KIK Consumer Products: Can KIK Use a Drop-Down Transaction to Incur Debt to address Liquidity under its Bond Covenants?
Sean Hanssler, J.D. - Director, Covenant Analyst, Covenant Review
8 September 2025
Insights into KIK’s drop-down transaction, bond covenants, liquidity options, J. Crew blocker implications, and investor considerations, including:
- Liquidity playbook: How a drop-down transaction could help KIK raise cash by moving assets to an Unrestricted Subsidiary and borrowing against them.
- Covenant capacity math: Where the estimated ~$915 million of investments capacity comes from across Restricted Payments and Permitted Investments baskets.
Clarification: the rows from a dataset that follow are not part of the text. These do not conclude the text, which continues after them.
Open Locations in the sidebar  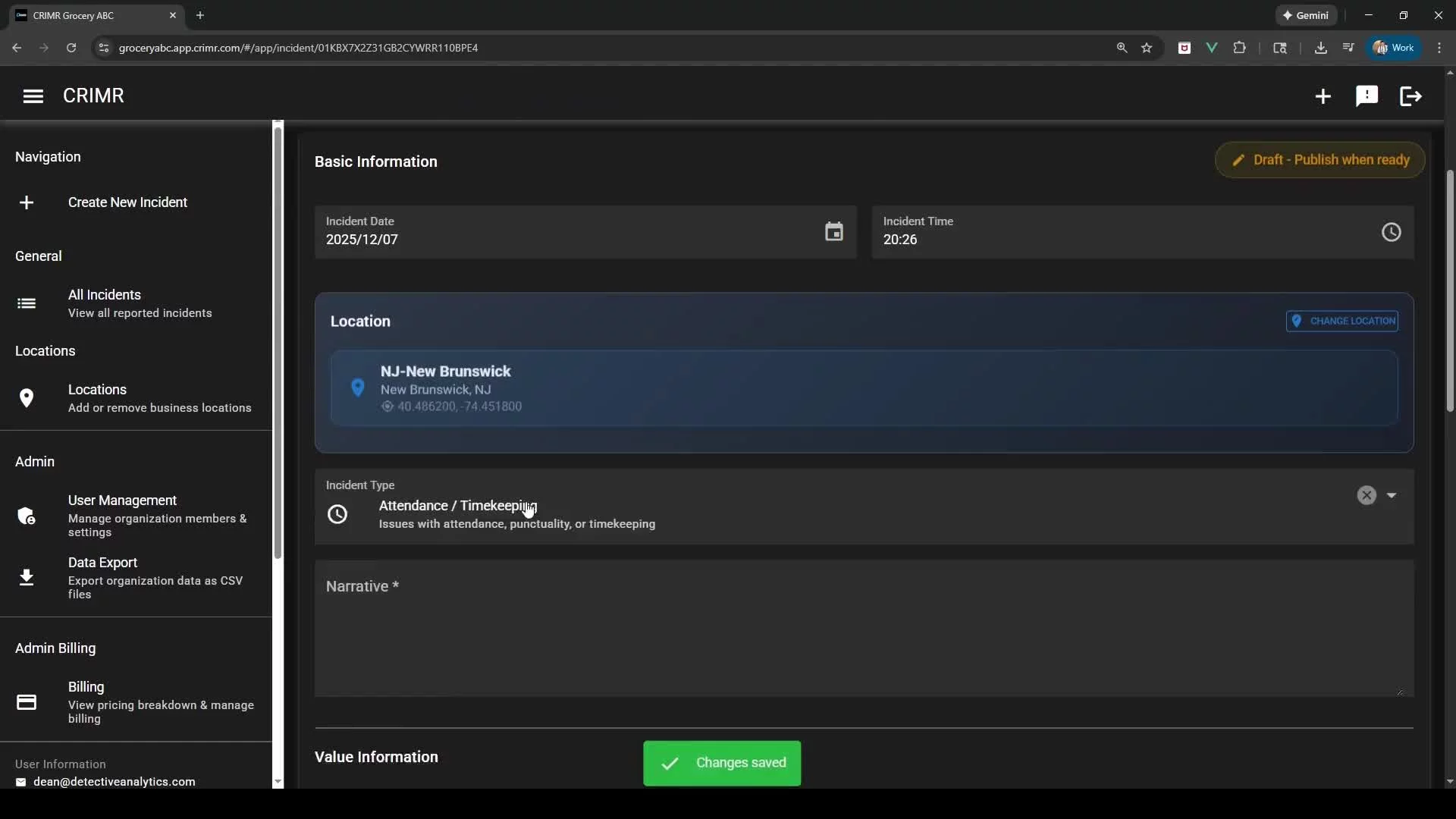point(97,397)
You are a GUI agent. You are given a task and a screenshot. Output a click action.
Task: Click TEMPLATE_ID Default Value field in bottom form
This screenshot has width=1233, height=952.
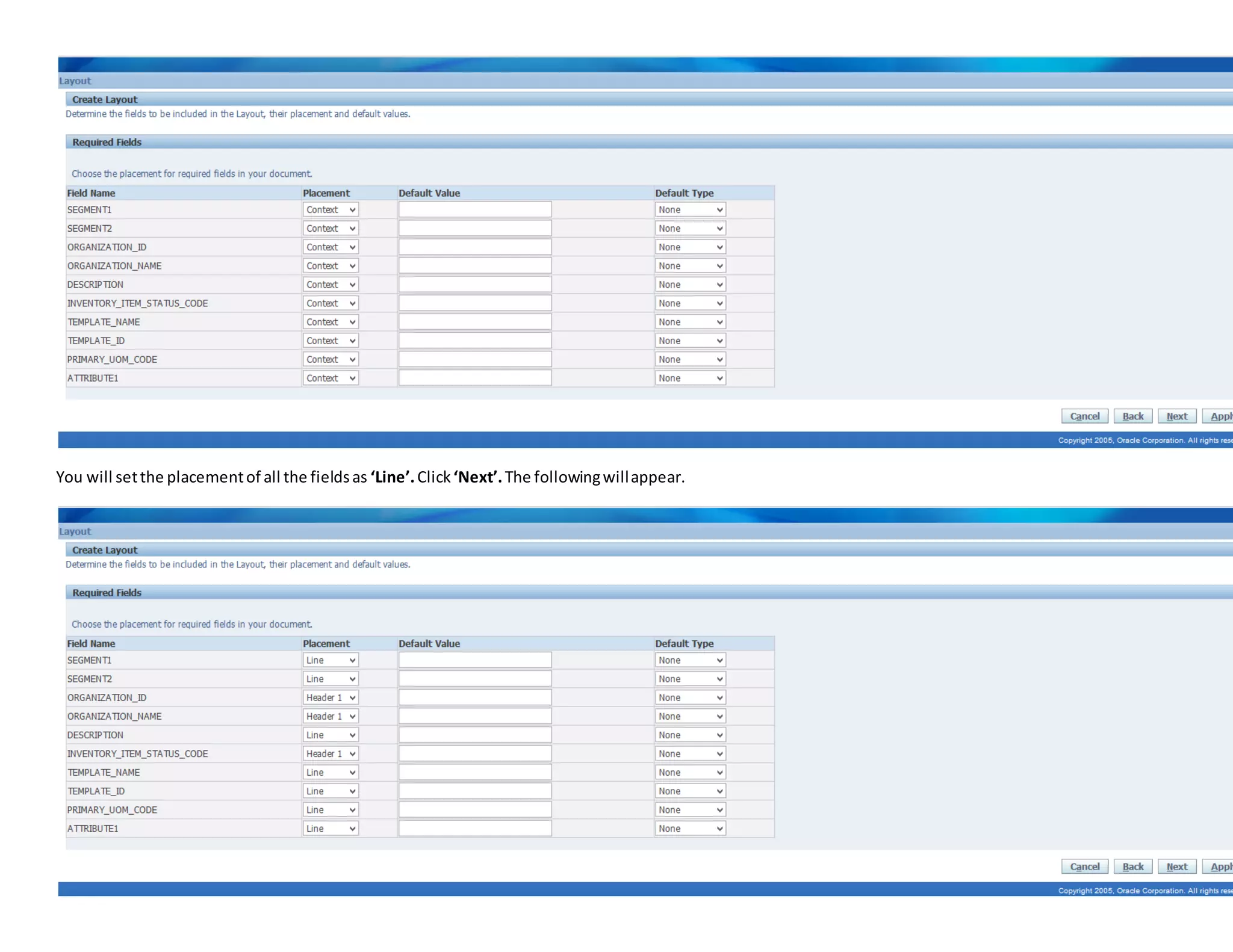474,791
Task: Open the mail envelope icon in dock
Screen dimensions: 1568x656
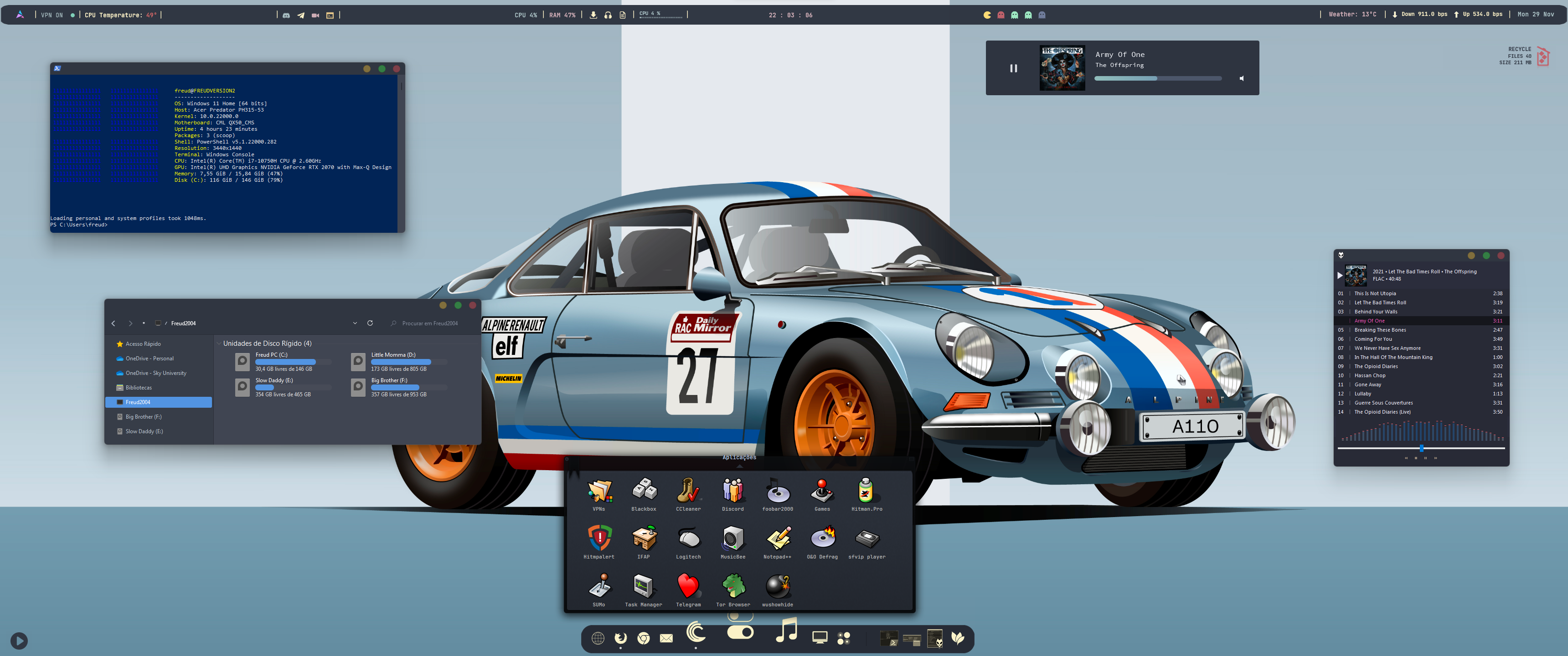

- Limits of leverage carveout: Why the 6x leverage-based investment carveout likely isn’t available and what that means for structuring options.
- J. Crew blockers explained: How two blocker provisions restrict transfers of Material Intellectual Property and narrow the scope of any drop-down.
- Practical feasibility check: Which non-IP assets might be movable, how such a deal could prime existing debt, and what investors should watch next.
Overview
Bloomberg reported that KIK Custom Products Inc. (“KIK”) is working with PJT Partners to evaluate its options to shore up liquidity amid earnings pressure. Additionally, a group of creditors to KIK have engaged Centerview Partners as an adviser. In our report, Can KIK Use an Uptiering Transaction to Incur Superpriority Debt under the Secured Bond Covenants? (the “Prior Report”), we explored how an uptiering transaction would implicate the covenants for KIK’s outstanding Secured Notes. We assume that subscribers have read the Prior Report; defined terms used in this report without definition have the meanings assigned to them in the Prior Report.
We have examined how much Restricted Payments and investments capacity KIK has under the covenants for its Secured Notes and the $450 million of 10.75% Senior Notes due 2032 (the “Unsecured Notes” and together with the Secured Notes, the “Notes”). KIK potentially could use this investments capacity to divert valuable assets to an Unrestricted Subsidiary and raise new debt at that Unrestricted Subsidiary. The Unrestricted Subsidiary would not be subject to the covenants for the Notes, so there would not be any restriction on how much debt it could incur or how it could use the proceeds of that debt. Accordingly, KIK could offer this new Unrestricted Subsidiary debt in exchange for, or use cash proceeds of, the new debt to shore up its liquidity needs. Just like in the J. Crew transaction, this new Unrestricted Subsidiary debt would prime the existing debt to the extent of the assets transferred.